Copy out every line of text in the records below word for word, leaving out the pictures.

+++++

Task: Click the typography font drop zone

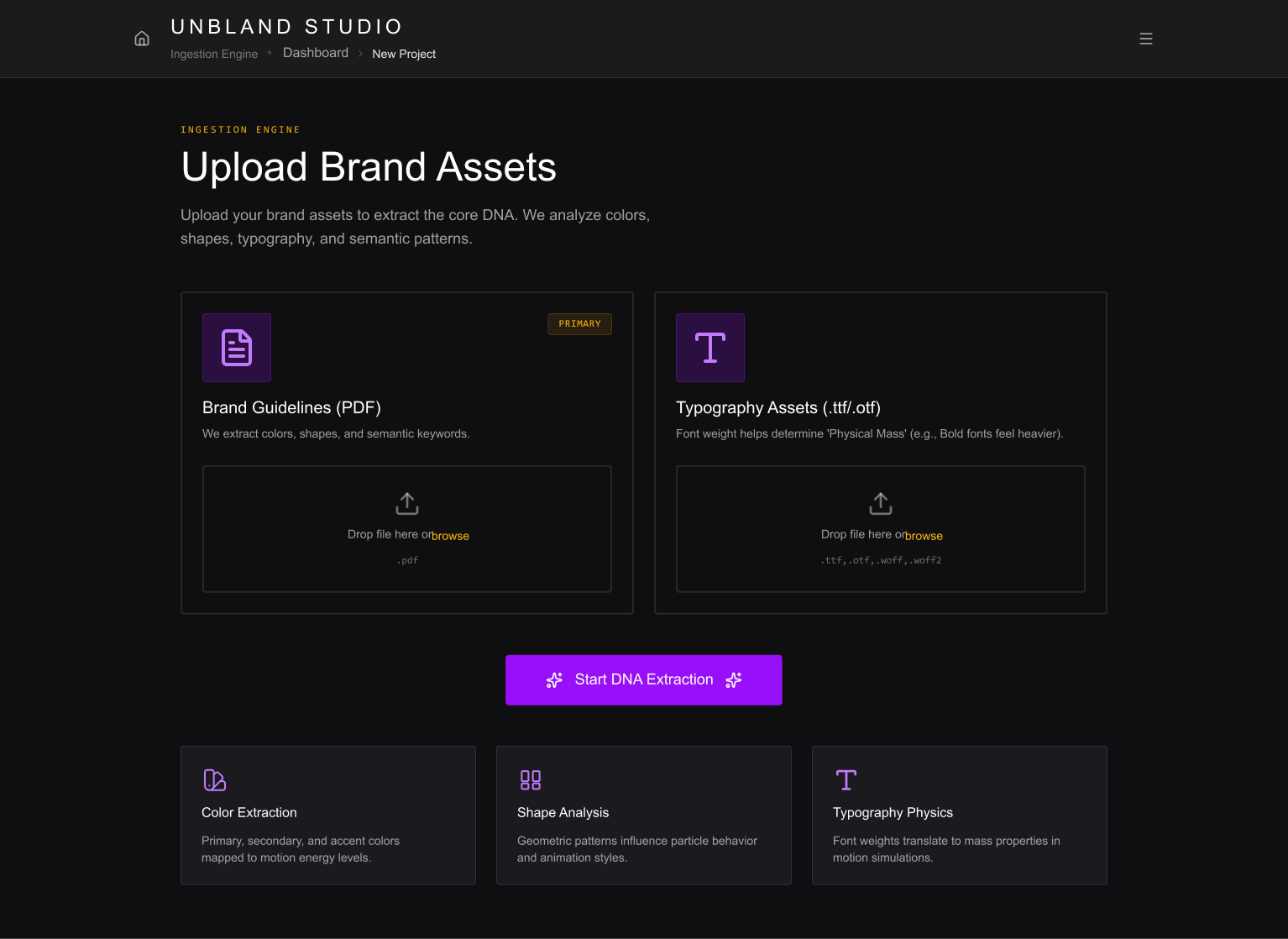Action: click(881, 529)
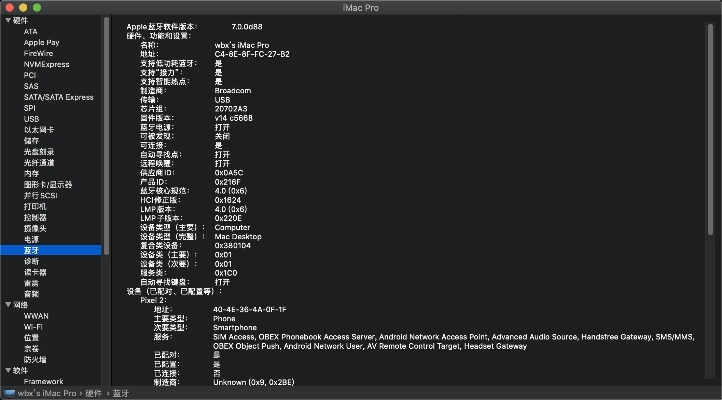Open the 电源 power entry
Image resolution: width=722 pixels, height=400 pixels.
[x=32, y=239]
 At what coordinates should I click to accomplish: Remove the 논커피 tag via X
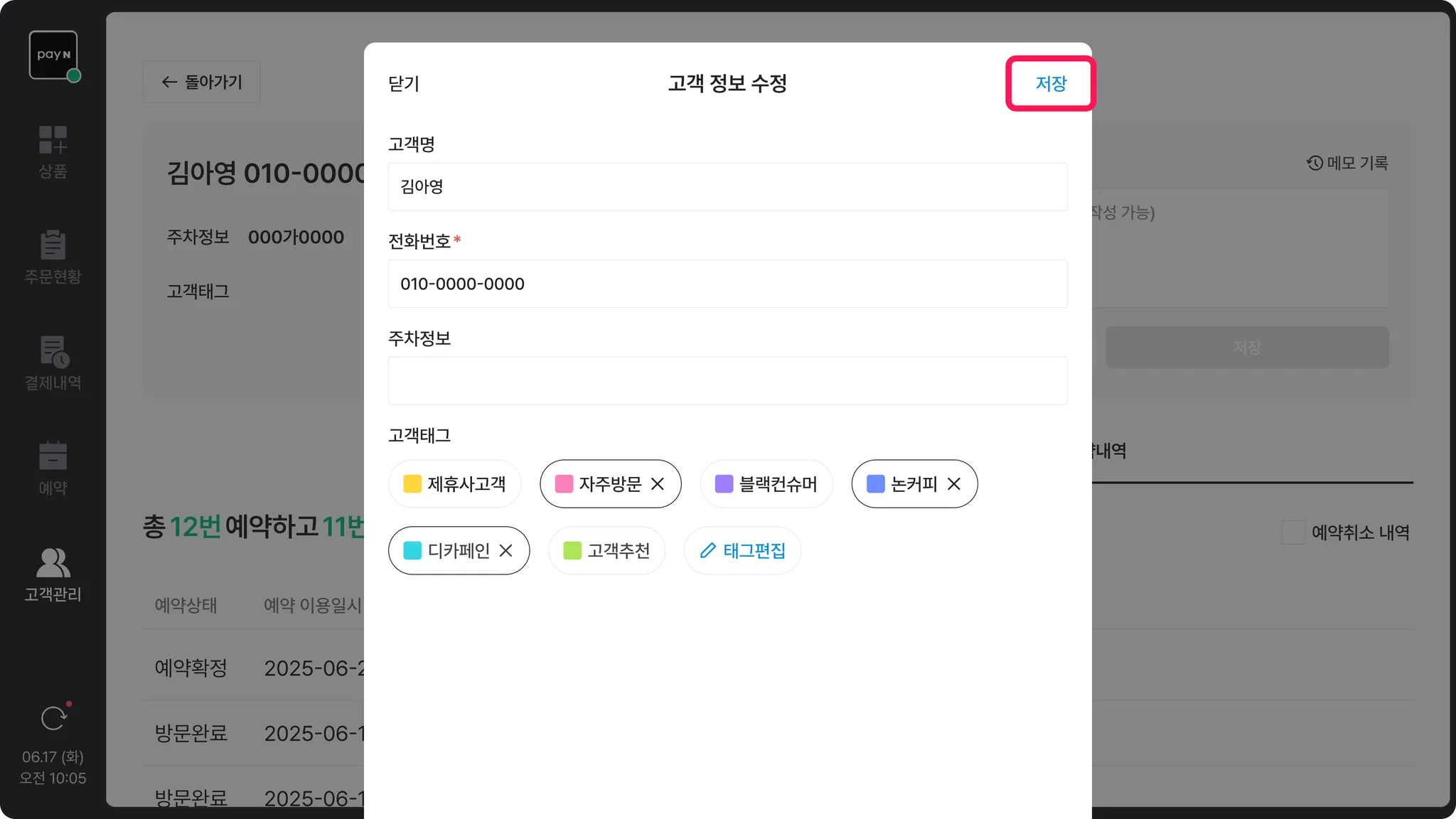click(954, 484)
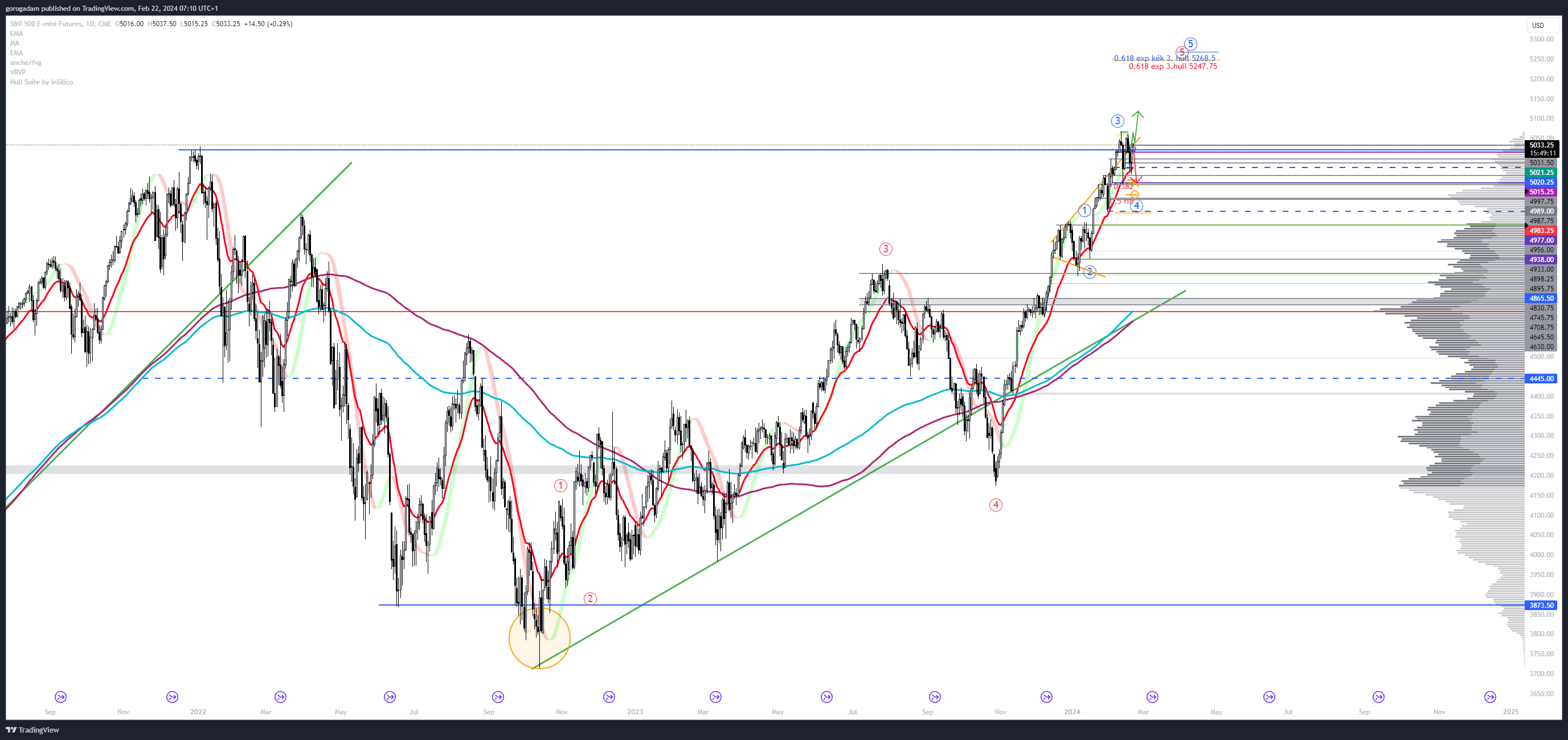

+++++

* _RIGHT ANSWER_:
Task: Click the typography font drop zone

Action: click(881, 529)
Open the 电源 power entry
Image resolution: width=722 pixels, height=400 pixels.
[x=32, y=239]
 At what coordinates should I click to accomplish: Remove the 논커피 tag via X
click(954, 484)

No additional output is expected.